Aslına bakarsanız Çetinkaya’nın görev süresinin
bitmesine 6 ay daha vardı.
Ancak AKP Genel Başkanı Erdoğan uzun süredir “Onlar hata
yapıyor ama bedelini biz siyasiler ödüyoruz. Neymiş Merkez Bankası
bağımsız olmalıymış, bu nasıl şey?” diyordu.
Erdoğan bütün esip gürlemesine rağmen Başkan’ı
görevden alamıyordu.
Ama sonunda çare bulunmuş.
Öğrendiğime göre Merkez Bankası Başkanı “375 sayılı Kanun
Hükmünde Kararname’nin ek 35’inci maddesi ile 3 sayılı
Cumhurbaşkanlığı Kararnamesi’nin 2’nci maddesi gereğince”
görevden alınmış.
Elbette her şeye bir hukuki kılıf bulunur.
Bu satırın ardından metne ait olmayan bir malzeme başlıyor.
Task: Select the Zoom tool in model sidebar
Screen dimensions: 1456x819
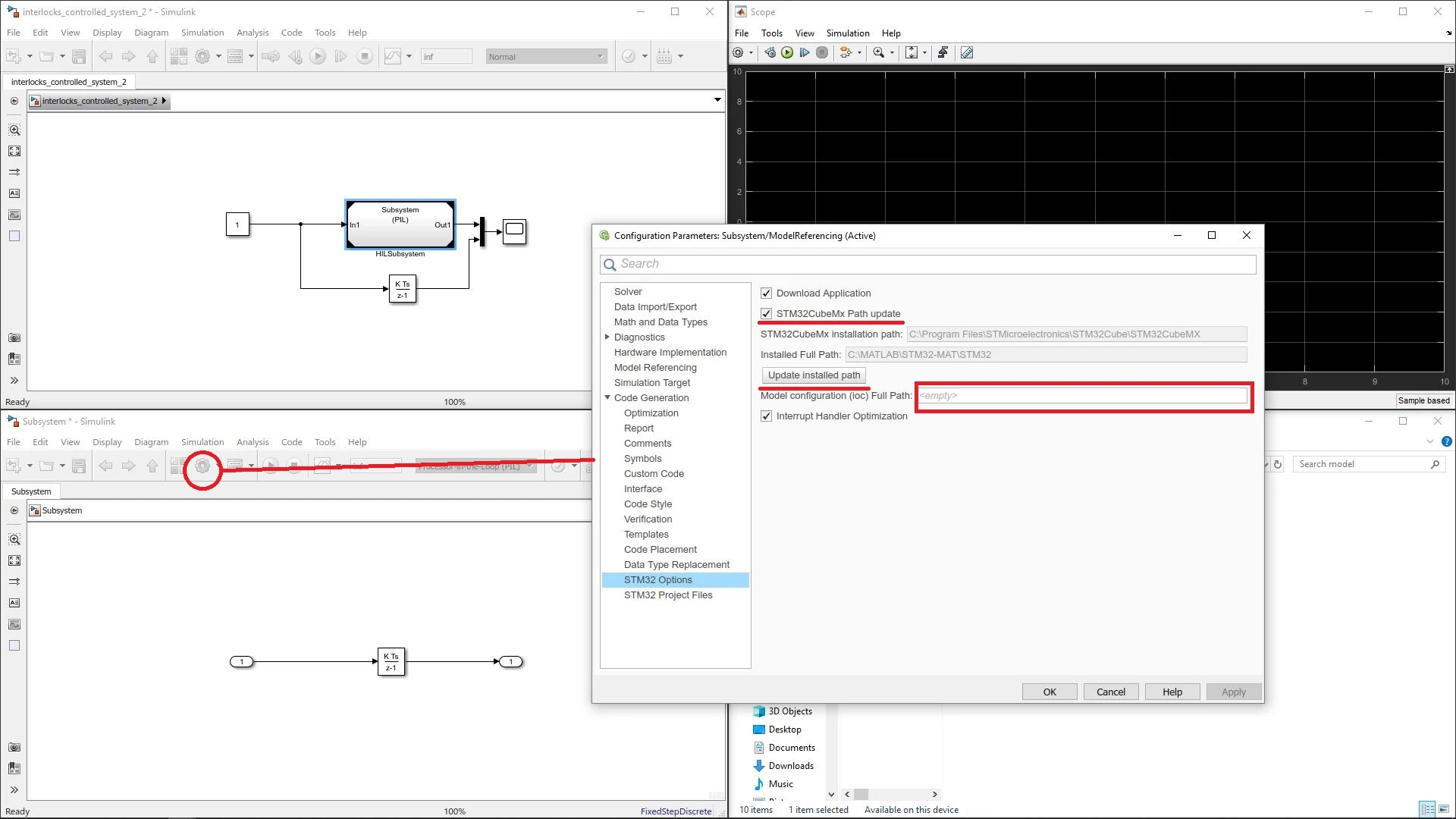Action: pyautogui.click(x=14, y=130)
Mesele faizleri emirle indirmeye yanaşamayan bir
Merkez Bankası Başkanı’nın görevden alınması değil, bunun
yaratacağı olumsuz etkilerdir.
Şimdi muhtemelen yeni başkan göreve getirilmenin hakkını verecek ve
bankalara talimat göndererek faizleri
indirecektir.
Faizler bir süreliğine inebilir
ama Türkiye’nin itibarı da daha hızlı
düşecektir.
Zaten itibarımız yerle bir eden iktidar, bunun
altından kalkamayacaktır.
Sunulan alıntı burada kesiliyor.